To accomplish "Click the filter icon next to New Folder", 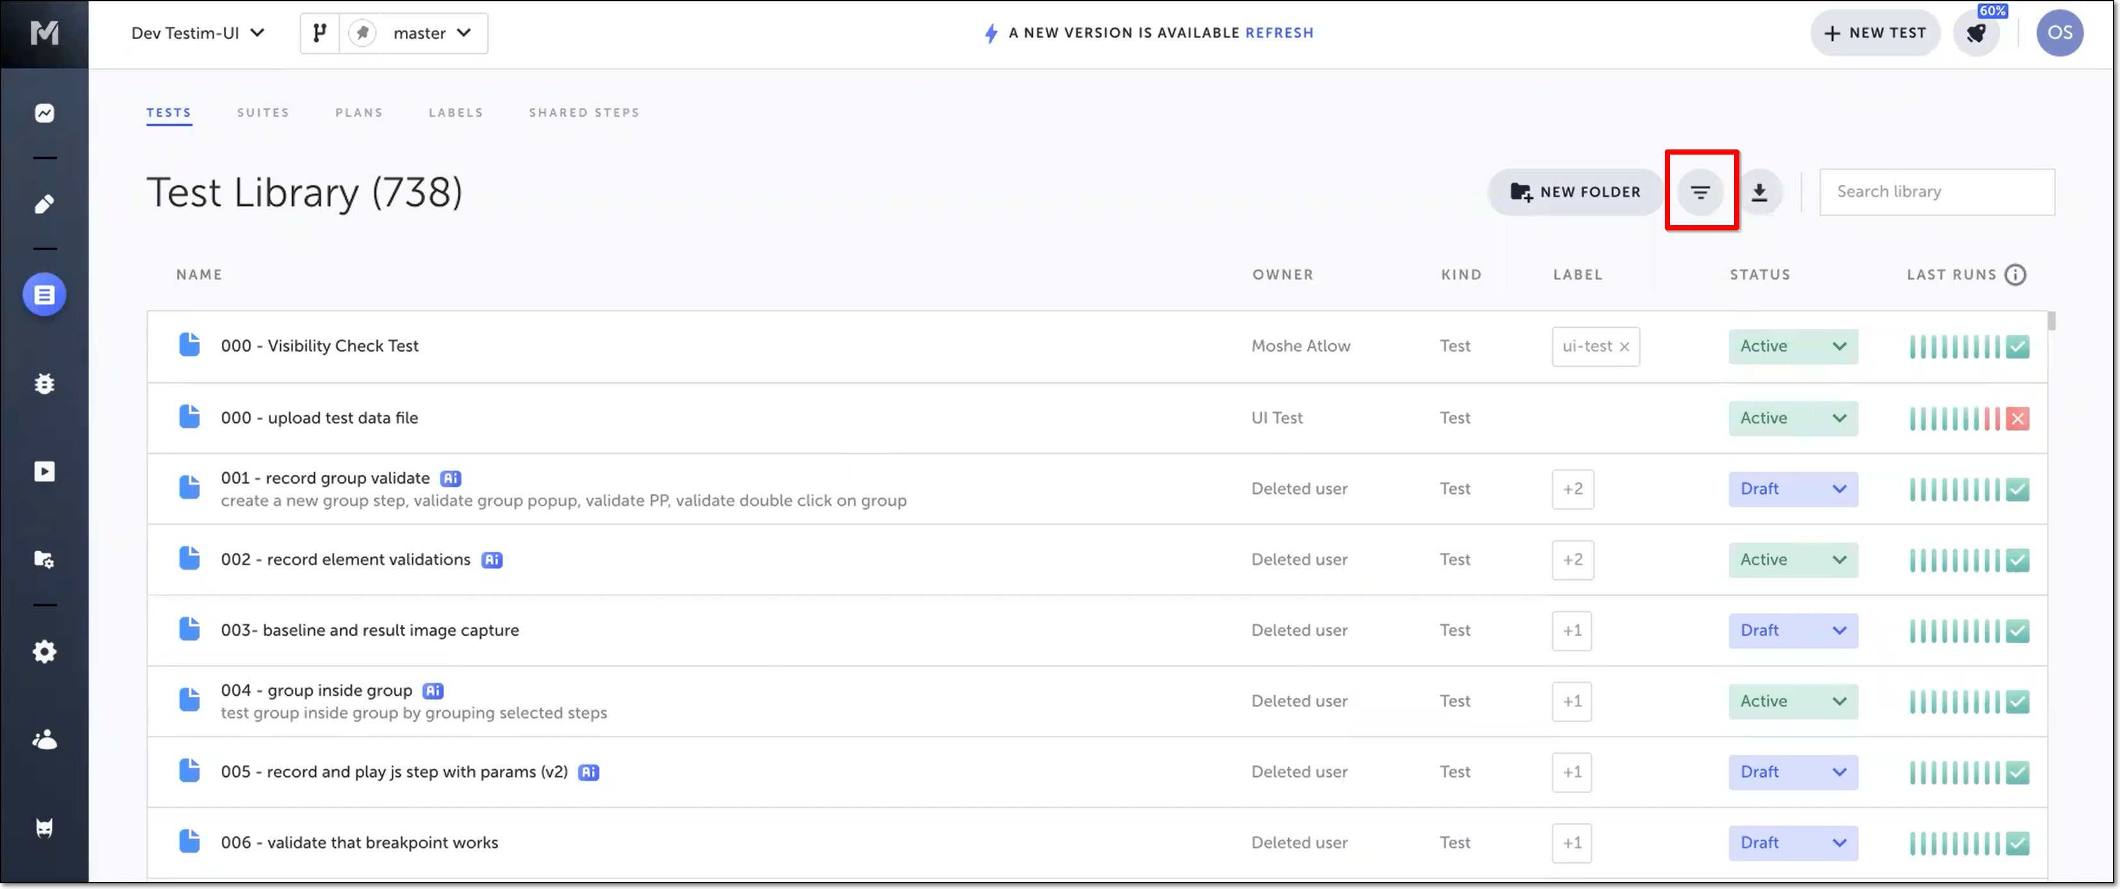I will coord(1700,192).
---
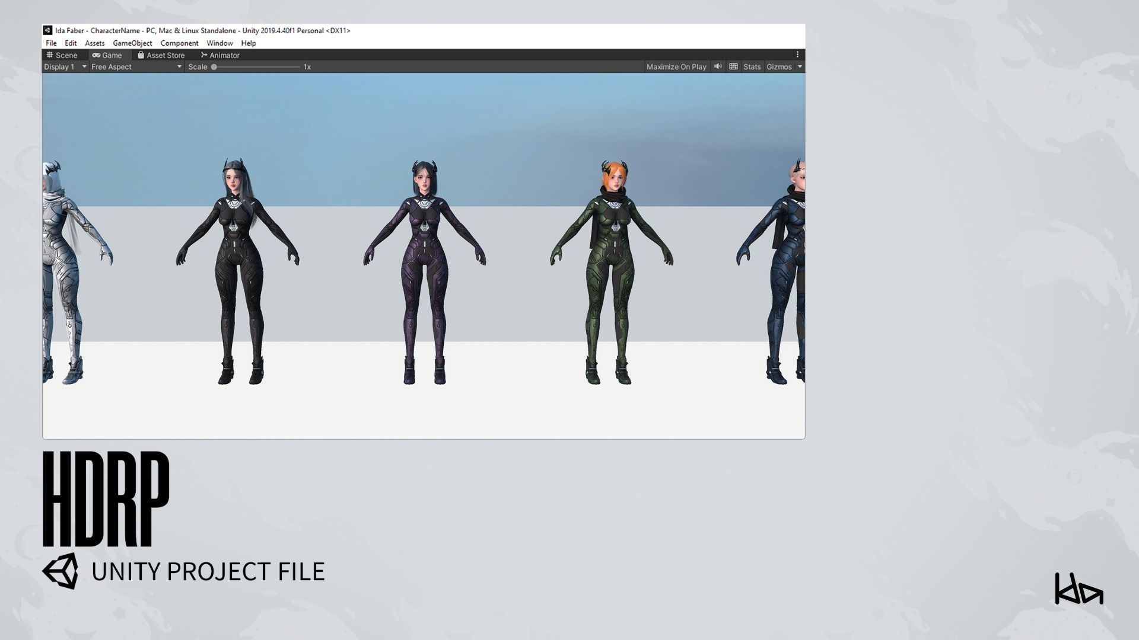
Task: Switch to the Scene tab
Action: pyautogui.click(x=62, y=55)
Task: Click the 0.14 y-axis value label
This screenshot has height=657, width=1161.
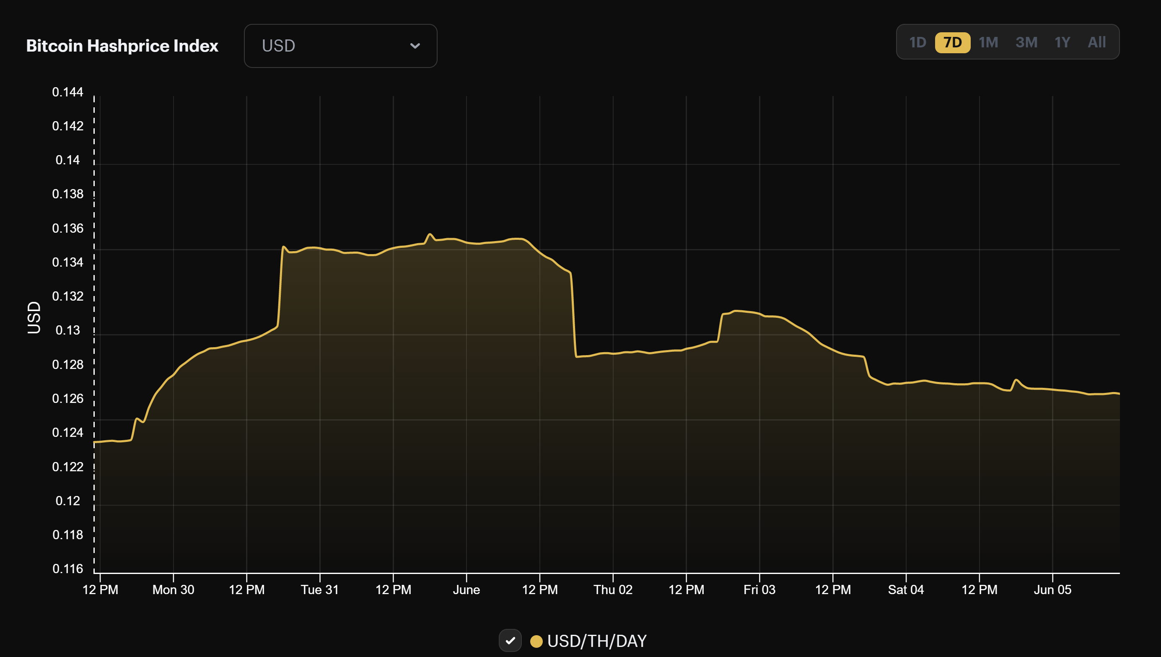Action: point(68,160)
...
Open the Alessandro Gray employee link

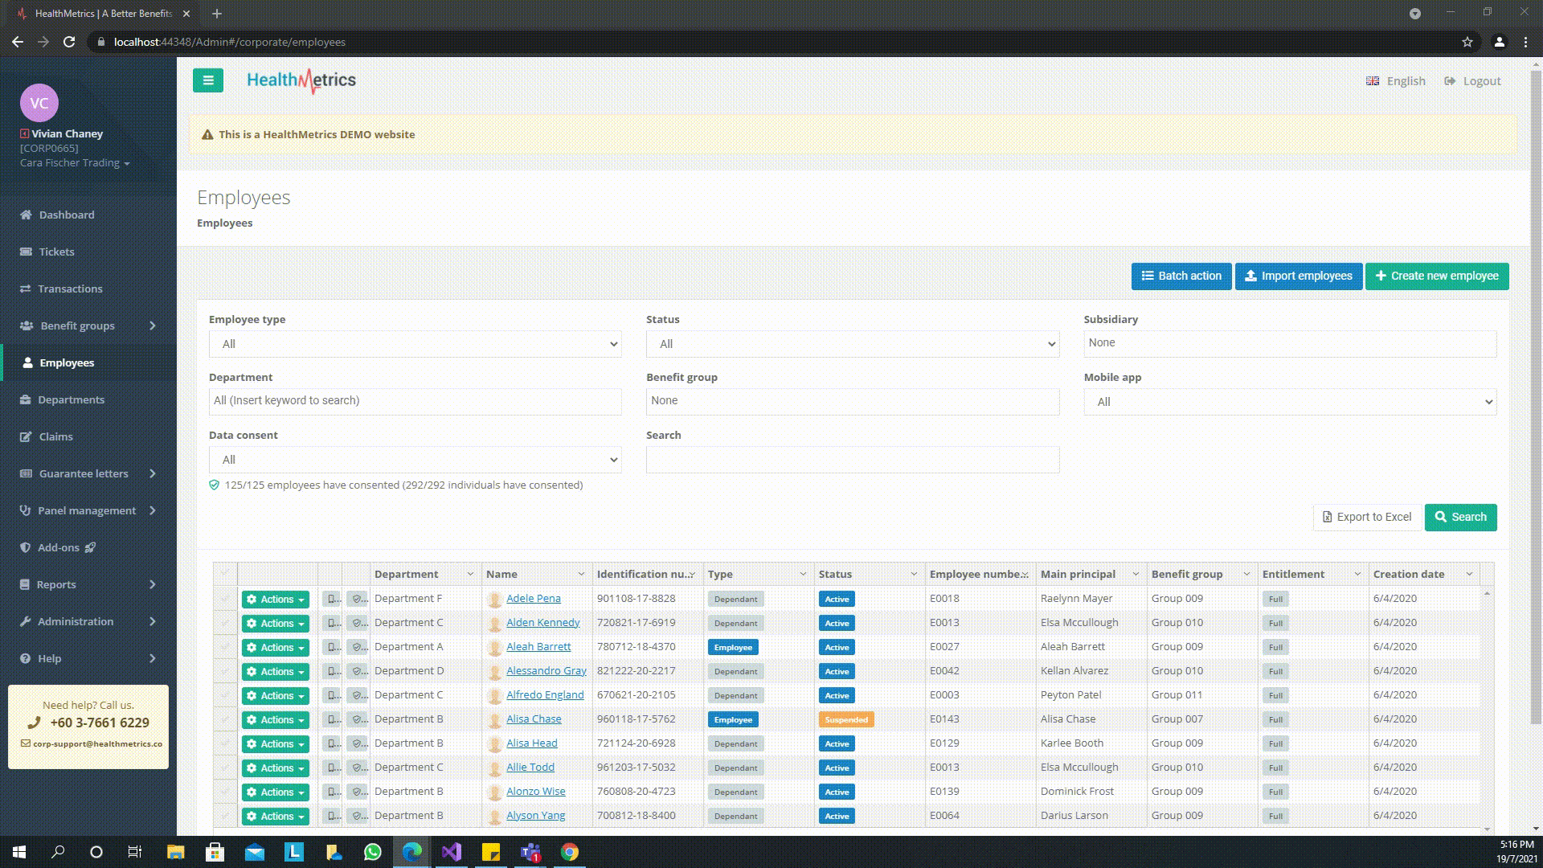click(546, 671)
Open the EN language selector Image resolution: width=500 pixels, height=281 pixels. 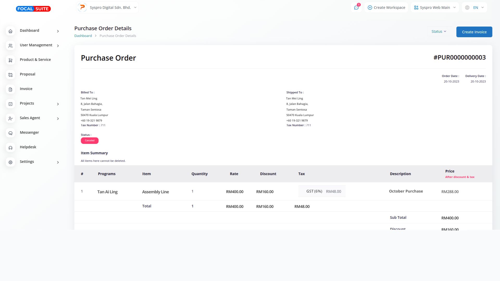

**Task requirements**
Only the lines starting at the one with "Open the Alessandro Gray employee link" and ending at the one with "Open the EN" should be printed, each exactly as it appears in the material above; the pictures are to be omitted.

**Output for this exercise**
Open the Alessandro Gray employee link

click(546, 671)
Open the EN language selector Image resolution: width=500 pixels, height=281 pixels. 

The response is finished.